***** QUOTED PASSAGE

The Curious Case of Bernhard Langer
The PGA TOUR Champions' top player continues to break records, dominate and defy time at age 59
November 03, 2016
By Bob McClellan, Special to PGATOUR.COM
Editor's note: This story was published prior to the 2016 Dominion Charity Classic, the second of three Charles Schwab Cup Playoffs events. Langer finished T6 and heads to the Charles Schwab Cup Championship ranked No. 1 in the points standings.
Father Time is unbeaten in match play.
The fact Bernhard Langer has reached the back nine with him all square is astonishing.
At a time when some of his compatriots on PGA TOUR Champions are getting a little shorter off the tee, a little longer in the waist, a little shakier on the greens and a touch grayer under their sponsored visors, the 59-year-old German star somehow seems only to be getting better. He is the over-50 circuit’s Benjamin Button.
Langer missed last week’s first event of the Charles Schwab Cup Playoffs with a balky knee (he will tee it up at this week’s Dominion Charity Classic) and still leads the Schwab Cup standings by a million points. That’s the kind of 2016 season he has had. He has won four times, including a pair of majors. He has posted 16 top-10s in 19 events (his three non-top 10s were two T-11s and a T-13). In 62 rounds on the PGA TOUR Champions this year he has shot 71 or better 59 times. He leads the tour in total driving, greens in regulation, putting average and, not surprisingly given the previous three, birdie average and scoring average.
Still not getting the picture? The PGA TOUR Champions is Shangri-Langer. He is on the verge of winning the Arnold Palmer Award (money list leader) for the eighth time in the past nine years, the Byron Nelson Award (lowest scoring average) for the third consecutive year, and the Jack Nicklaus Award (player of the year), also for the third year in a row.
His hold on the money-list lead is tighter than a lie at a Florida muni in August. He sits more than $1 million in front of second place Colin Montgomerie; 28 players are within a $1 million of Montgomerie.
As he chases his fourth Charles Schwab Cup (no, no one else has won as many of them as he has) and first under its new playoff format which is based on the PGA TOUR’s FedExCup, this question comes to mind: How is any of this even possible? Is Langer at 59 as good as Langer at 27, when he won his first Masters? Is he, dare it be asked, even better?

**********
***** DATA LISTING

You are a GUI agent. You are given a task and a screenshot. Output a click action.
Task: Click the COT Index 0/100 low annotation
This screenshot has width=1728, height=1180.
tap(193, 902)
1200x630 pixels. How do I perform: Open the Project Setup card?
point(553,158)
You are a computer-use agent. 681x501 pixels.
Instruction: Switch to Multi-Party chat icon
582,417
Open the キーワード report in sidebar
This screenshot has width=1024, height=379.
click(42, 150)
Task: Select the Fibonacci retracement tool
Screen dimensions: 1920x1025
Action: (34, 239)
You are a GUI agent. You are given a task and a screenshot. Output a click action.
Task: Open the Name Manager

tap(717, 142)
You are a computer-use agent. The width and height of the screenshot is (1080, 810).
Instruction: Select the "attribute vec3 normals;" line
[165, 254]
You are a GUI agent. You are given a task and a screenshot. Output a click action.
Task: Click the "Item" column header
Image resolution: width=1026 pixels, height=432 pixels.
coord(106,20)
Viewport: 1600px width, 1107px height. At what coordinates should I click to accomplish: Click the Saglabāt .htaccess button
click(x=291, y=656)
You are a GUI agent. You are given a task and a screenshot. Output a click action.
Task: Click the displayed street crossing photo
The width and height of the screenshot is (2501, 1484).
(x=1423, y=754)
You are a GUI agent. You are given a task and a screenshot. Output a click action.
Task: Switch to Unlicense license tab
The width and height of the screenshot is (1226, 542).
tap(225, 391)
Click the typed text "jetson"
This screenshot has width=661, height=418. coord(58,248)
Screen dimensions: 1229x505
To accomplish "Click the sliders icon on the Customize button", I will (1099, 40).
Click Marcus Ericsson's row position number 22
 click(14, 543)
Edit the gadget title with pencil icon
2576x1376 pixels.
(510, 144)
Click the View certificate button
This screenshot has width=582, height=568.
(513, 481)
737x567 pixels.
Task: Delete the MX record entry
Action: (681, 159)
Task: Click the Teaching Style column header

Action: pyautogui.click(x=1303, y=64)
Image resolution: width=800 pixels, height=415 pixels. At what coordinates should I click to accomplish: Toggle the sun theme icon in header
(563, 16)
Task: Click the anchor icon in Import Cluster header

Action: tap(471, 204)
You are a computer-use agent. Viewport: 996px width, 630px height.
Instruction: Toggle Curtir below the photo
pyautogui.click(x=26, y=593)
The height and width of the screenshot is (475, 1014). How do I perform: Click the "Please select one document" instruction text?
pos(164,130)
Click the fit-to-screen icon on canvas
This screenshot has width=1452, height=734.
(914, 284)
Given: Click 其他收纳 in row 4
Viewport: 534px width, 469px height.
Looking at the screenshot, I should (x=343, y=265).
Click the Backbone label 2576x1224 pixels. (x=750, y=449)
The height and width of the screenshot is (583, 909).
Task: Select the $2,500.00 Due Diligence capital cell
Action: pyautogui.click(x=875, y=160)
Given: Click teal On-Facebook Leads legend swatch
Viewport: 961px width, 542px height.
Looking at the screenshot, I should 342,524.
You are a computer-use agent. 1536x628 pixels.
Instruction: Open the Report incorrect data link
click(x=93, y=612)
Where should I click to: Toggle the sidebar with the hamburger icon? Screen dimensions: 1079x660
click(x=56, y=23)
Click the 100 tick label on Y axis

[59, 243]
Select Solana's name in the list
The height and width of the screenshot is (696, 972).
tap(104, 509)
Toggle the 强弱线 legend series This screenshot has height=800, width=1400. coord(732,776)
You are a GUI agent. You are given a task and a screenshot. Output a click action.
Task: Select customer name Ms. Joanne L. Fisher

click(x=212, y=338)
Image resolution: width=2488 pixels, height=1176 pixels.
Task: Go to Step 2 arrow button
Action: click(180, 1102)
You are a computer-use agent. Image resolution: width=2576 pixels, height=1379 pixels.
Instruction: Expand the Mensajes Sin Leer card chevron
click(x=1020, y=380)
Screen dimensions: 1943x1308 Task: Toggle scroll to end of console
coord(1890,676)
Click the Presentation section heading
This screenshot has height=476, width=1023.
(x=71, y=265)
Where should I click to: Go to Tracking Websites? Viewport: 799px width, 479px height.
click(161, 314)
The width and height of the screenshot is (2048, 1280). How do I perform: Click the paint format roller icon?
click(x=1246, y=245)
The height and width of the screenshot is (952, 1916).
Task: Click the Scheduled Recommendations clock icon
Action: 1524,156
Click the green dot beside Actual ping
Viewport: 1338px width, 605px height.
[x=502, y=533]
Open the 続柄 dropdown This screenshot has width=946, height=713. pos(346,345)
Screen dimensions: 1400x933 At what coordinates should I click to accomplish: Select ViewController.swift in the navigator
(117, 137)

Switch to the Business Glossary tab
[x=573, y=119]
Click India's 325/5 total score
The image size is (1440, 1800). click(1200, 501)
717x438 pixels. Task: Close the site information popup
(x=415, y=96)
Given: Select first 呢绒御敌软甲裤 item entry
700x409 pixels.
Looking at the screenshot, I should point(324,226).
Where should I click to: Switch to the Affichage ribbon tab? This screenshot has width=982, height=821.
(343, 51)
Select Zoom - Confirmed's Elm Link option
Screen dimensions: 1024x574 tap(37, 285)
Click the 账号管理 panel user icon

**********

* PROBLEMS:
1. In the Bernhard Langer article, who sits in second place on the money list behind Langer?
2. Please reproduce the Bernhard Langer article's text between "Father Time is" and "circuit’s Benjamin Button.", inclusive.
3. Pick up the Bernhard Langer article after its last sentence and keep writing it.

* OUTPUTS FOR THE TASKS:
1. Colin Montgomerie.

2.
Father Time is unbeaten in match play.
The fact Bernhard Langer has reached the back nine with him all square is astonishing.
At a time when some of his compatriots on PGA TOUR Champions are getting a little shorter off the tee, a little longer in the waist, a little shakier on the greens and a touch grayer under their sponsored visors, the 59-year-old German star somehow seems only to be getting better. He is the over-50 circuit’s Benjamin Button.

3.
“That’s a difficult one to answer,” Langer said. “We’re not playing with the same technology. Now I’m using a driver that’s a lot longer and more forgiving than a persimmon-headed, steel-shaft driver from 30 years ago. It’s tough to compare.
“Let’s just put it this way: There wouldn’t be a huge difference.”
Exactly. There wouldn’t be. Younger Langer was the first No. 1 in the World Rankings. He was wildly talented, but he could be impatient. He would make birdies in bunches then miss a couple of fairways and get in trouble. And his putting stroke then, Vintage Langer will tell you, couldn’t always be trusted.
Vintage Langer might lose a few holes to his younger self, but he’d keep grinding. He’d hit fairway after fairway, green after green. He’d frustrate Younger Langer with his relentlessness. There’s no doubt he’d be right there at the end.
“I’m definitely wiser than I was. I know what’s good for me and not good for me,” Langer said. “When I was younger I would play a lot of tournaments in a row, wear myself out, get impatient. Now I know if I play two or three in a row I need time off. I used to practice every day. Now I put them away for a few days so when I come out I’m actually eager to play and eager to practice.”
Langer “puts them away?” This may come as a shock to some players on the PGA TOUR Champions, who surely view him as some sort of golfing cyborg from the future. But Langer takes interest in almost anything that involves physical activity and/or has an outcome. The knee injury that kept him out of last week’s PowerShares QQQ Championship was an old one that Langer said flared up because of a spin class he took. He also enjoys bicycle riding, walking, snow skiing, working out and getting in a massage here and there.
“I used to play a lot of soccer but I can’t do that anymore,” Langer said in a rare nod to Father Time. “I get hurt every time I play. My mind still thinks I’m in a 20- or 30-year-old body, and I’m not. I go for things I shouldn’t be going for. I’m too competitive. I used to play beach volleyball, soccer, tennis, but I’m slowing down dramatically with those things. Now I just do what I can handle without hurting myself.”
And – gasp! – there’s the tiniest bit of couch potato in there somewhere.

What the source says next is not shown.